> What the task asks: The line containing "You are a computer-use agent.", plus every line that follows it to the end of the listing below, is what you transcribe exactly; omit all pictures.

• • •

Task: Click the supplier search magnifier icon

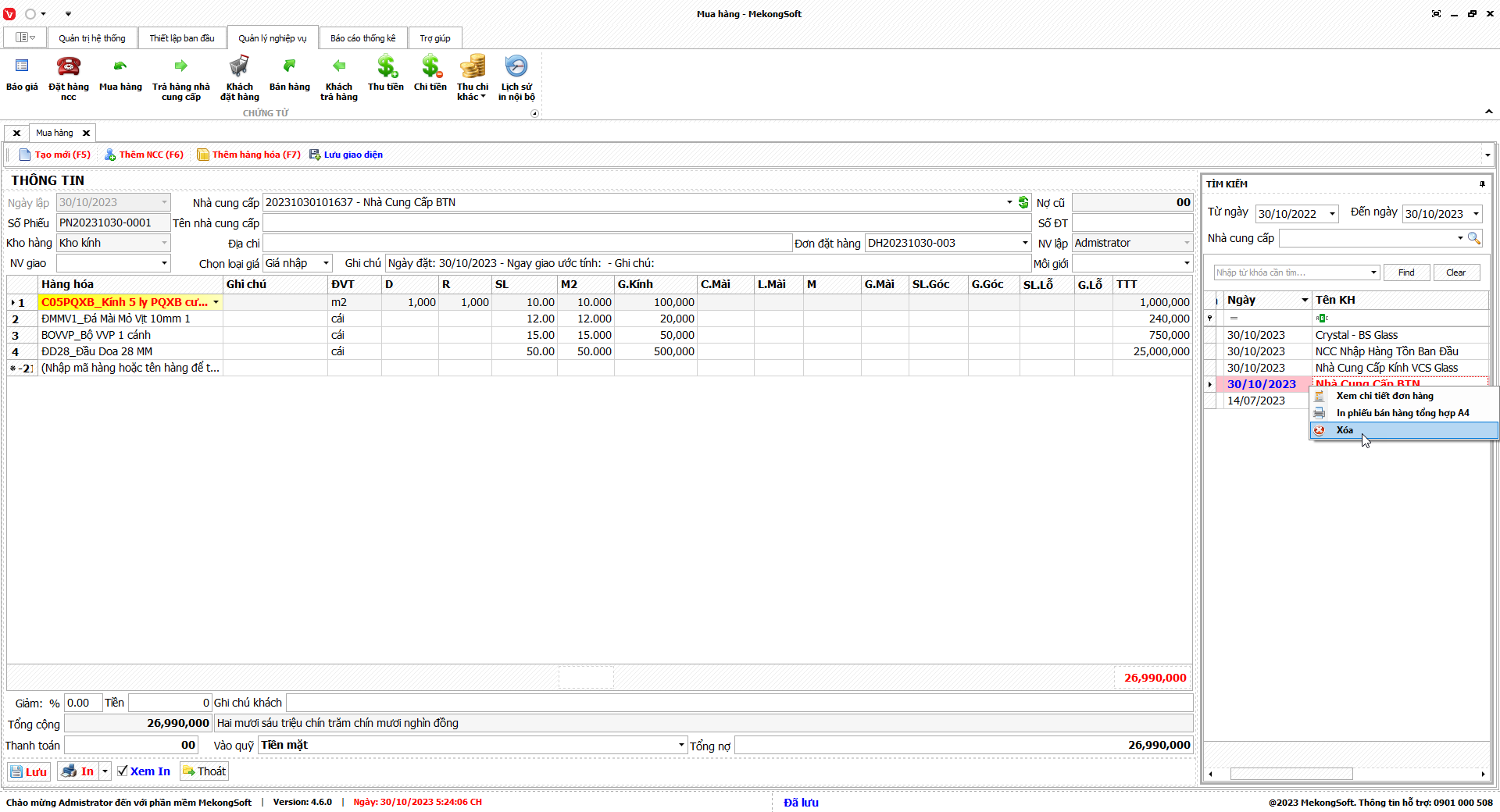Action: tap(1473, 238)
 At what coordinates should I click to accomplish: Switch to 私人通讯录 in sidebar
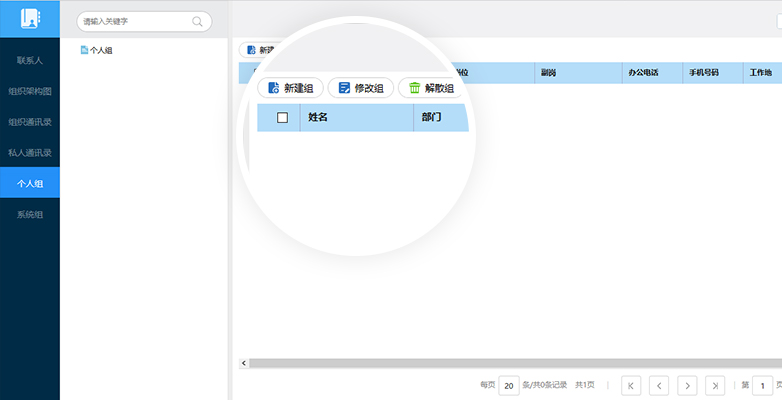click(29, 153)
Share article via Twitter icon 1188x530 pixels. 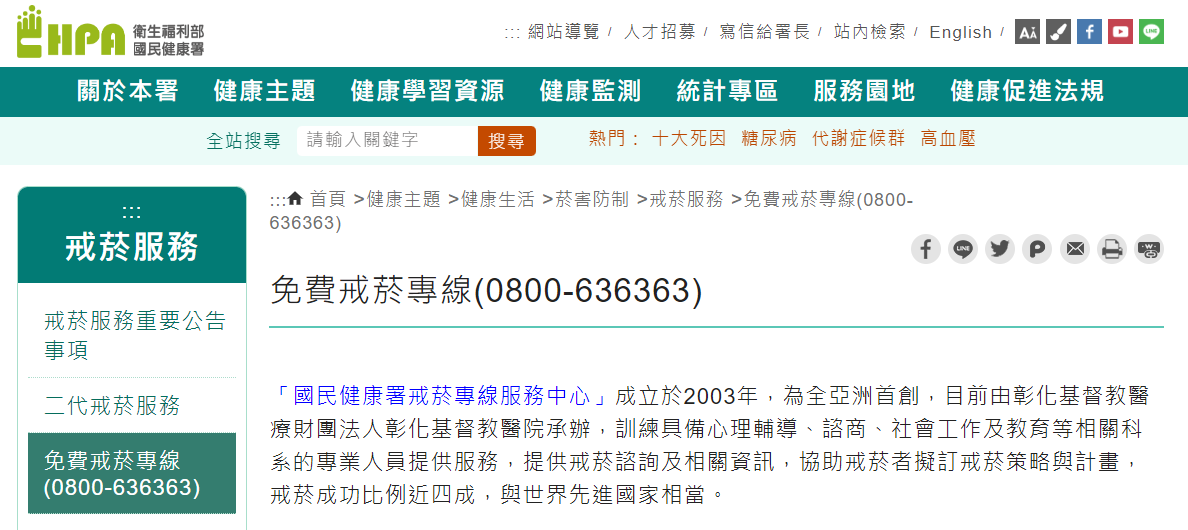coord(1000,249)
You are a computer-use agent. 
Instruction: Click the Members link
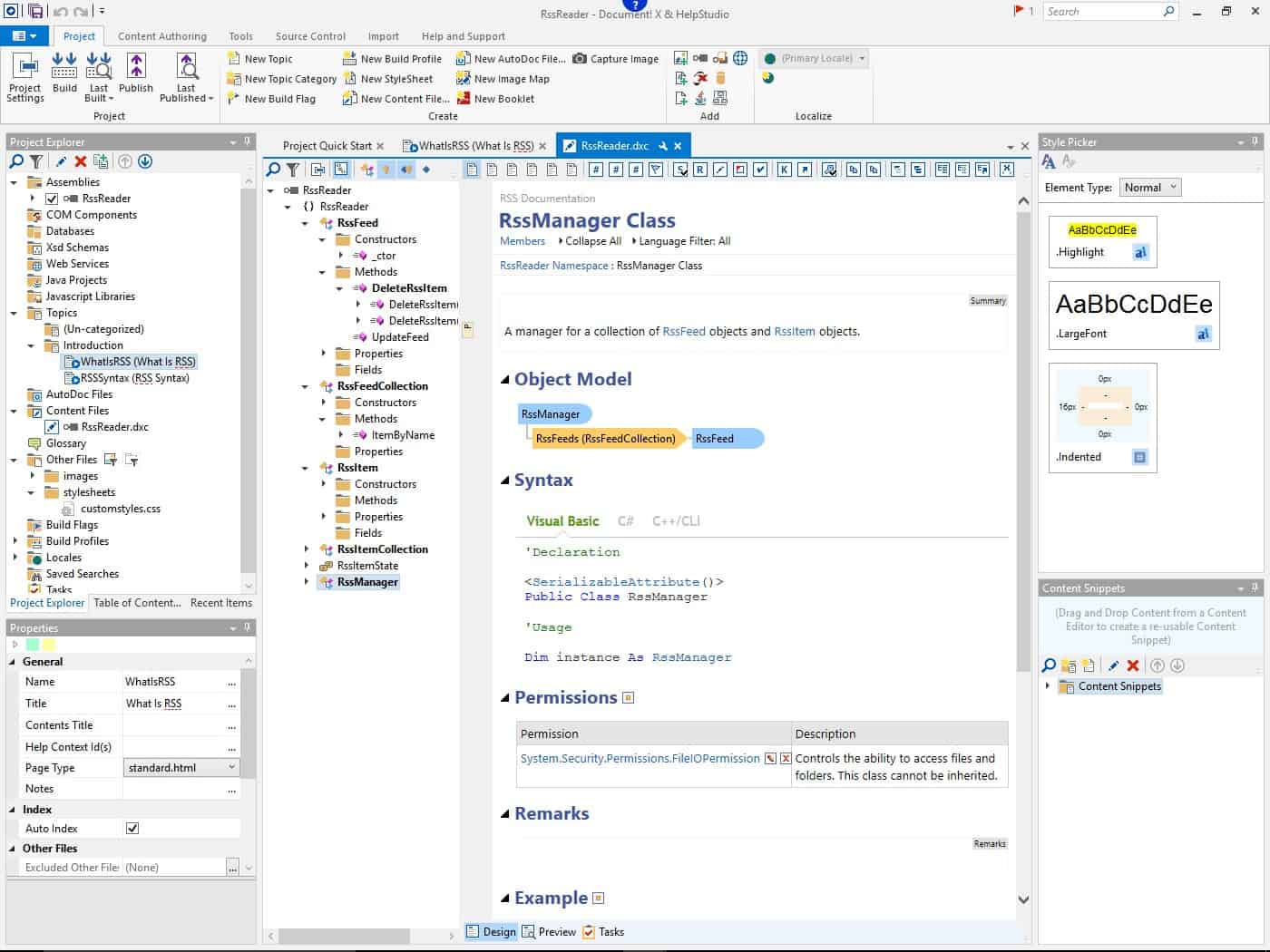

• • •

> Solution below:
You are a computer-use agent. 
Instruction: Click the Members link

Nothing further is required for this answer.